Project

General

Profile

Actions

Bug #37668

open

AbortMultipartUpload causes data loss(NoSuchKey) when CompleteMultipartUpload request timeout

Added by Princi Part over 5 years ago. Updated 3 months ago.

Status:
Triaged
Priority:
Normal
Assignee:
Target version:
% Done:

0%

Source:
Tags:
NoSuchKey data-loss cannot-download
Backport:
Regression:
No
Severity:
2 - major
Reviewed:
Affected Versions:
ceph-qa-suite:
Pull request ID:
Crash signature (v1):
Crash signature (v2):

Description

We have some Ceph clusters using RGW as S3/OSS service. Unfortunately, our users reported they had lost some data sometimes.
The detail is:
At the beginning, they uploaded these files successfully, and they could download these files correctly at that time, of cause;
After some time(maybe some hours, or a day, or even days), they CANNOT download these files again but they could list out them, and got a "NoSuchKey" error.

So we check the Ceph clusters and the behaviours of the client(awscli), analysed with the rgw server source code and its logs, finally we found this bug: When the cluster is slow(which causes the CompleteMultipartUpload request timeout), the awscli(or other) client sends a DELETE request(AbortMultipartUpload to clean up the upload, put the real data(multi parts) to gc. However, the upload job is actually finished when the CompleteMultipartUpload request return, so the head_obj with the filename is retained in the cluster and could be list out, but its data had gone away.
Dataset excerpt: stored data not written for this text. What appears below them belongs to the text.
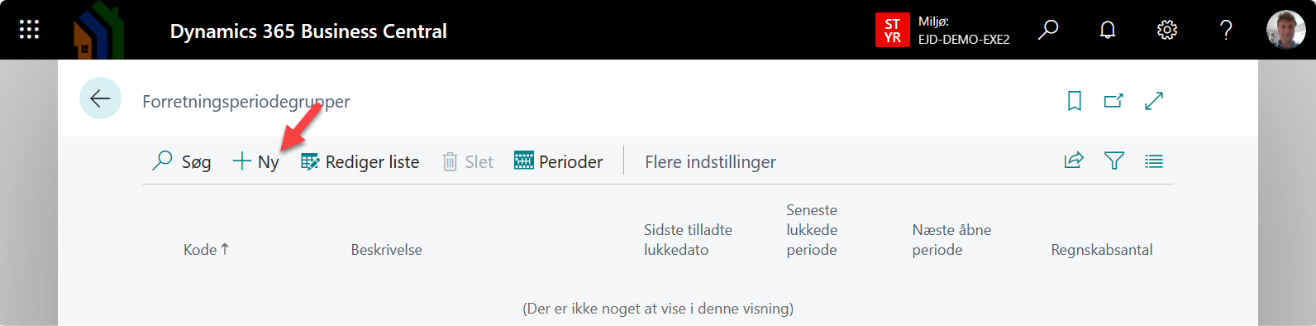The height and width of the screenshot is (326, 1316).
Task: Select Rediger liste action
Action: point(360,161)
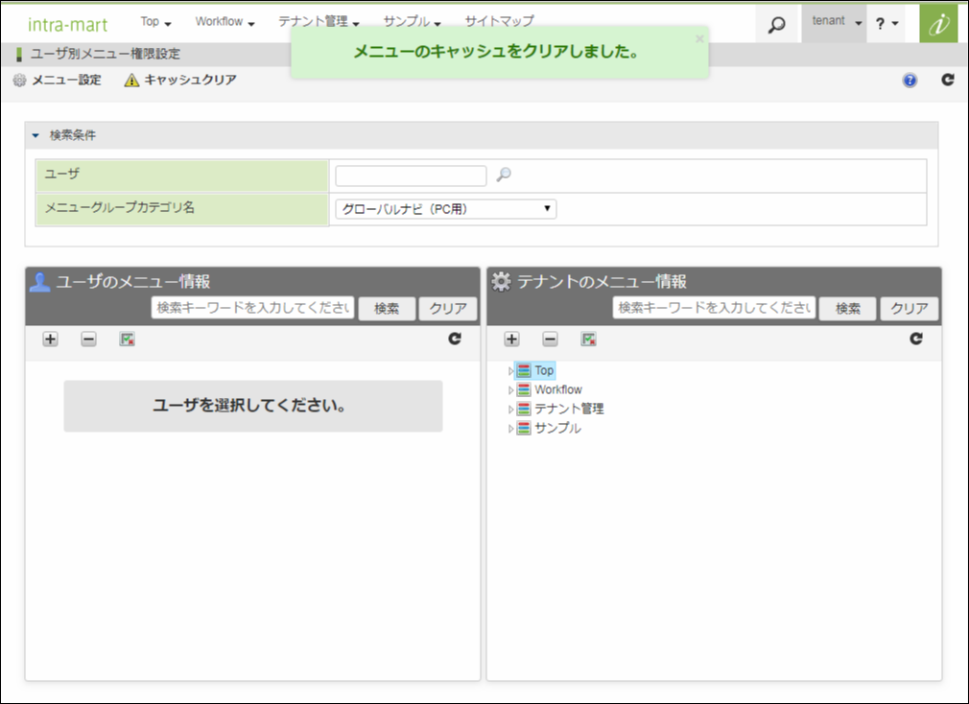Viewport: 969px width, 704px height.
Task: Click the intra-mart logo icon at top right
Action: pyautogui.click(x=938, y=21)
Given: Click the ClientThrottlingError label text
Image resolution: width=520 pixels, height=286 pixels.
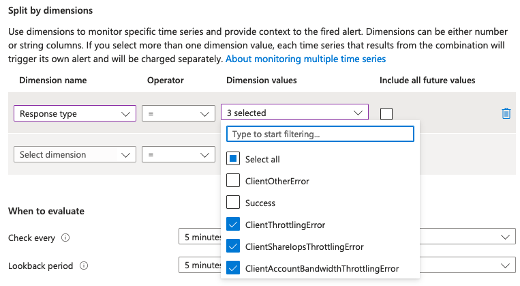Looking at the screenshot, I should pyautogui.click(x=285, y=225).
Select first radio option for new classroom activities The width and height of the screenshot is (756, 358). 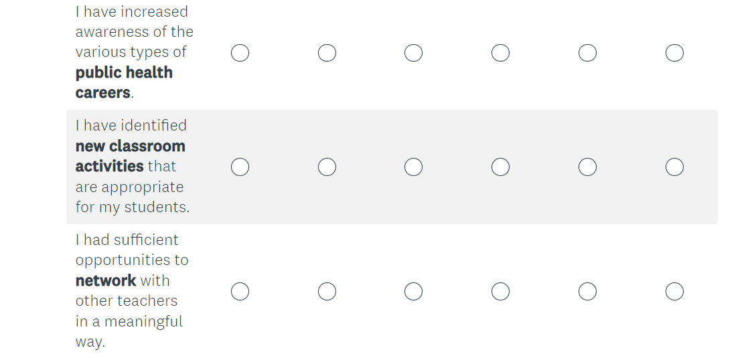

we use the newest Luminous v12.2.10 for mon/osd/rgw/mgr everything.

[bug reproduce]
1.Using awscli (or any other s3 client for sending request) to PUT a large(e.g. 100MB) file to rgw, make sure using MultipartUpload;
2.Waiting for the multi parts putting finished;
3.When the awscli client finished putting multi parts, it begins to send POST CompleteMultipartUpload requests to rgw server, every request has a 60 seconds to timeout and re-try 4 times(total 5 requests). We use Charles (or any other proxy software) to block these POST requests so it will send DELETE request later;
4.After 5 times POST CompleteMultipartUpload requests, the awscli client begins to send DELETErequests to rgw server, for its opinion, the upload is timeout and the uploaded file status is unknown, so clean up the upload;
5.We also use Charles block these DELETE requests so we can have time to unblock a POST CompleteMultipartUpload;
6.For 100% reproduce, we have a simple patch to let the rgw to simulate the cluster is very slow, sleeping in the CompleteMultipartUpload::execute():

[root@ceph1 ceph]# git diff
diff --git a/src/rgw/rgw_op.cc b/src/rgw/rgw_op.cc
index dce4549..8948f1f 100644
--- a/src/rgw/rgw_op.cc
+++ b/src/rgw/rgw_op.cc
@@ -5610,6 +5610,9 @@ void RGWCompleteMultipart::execute()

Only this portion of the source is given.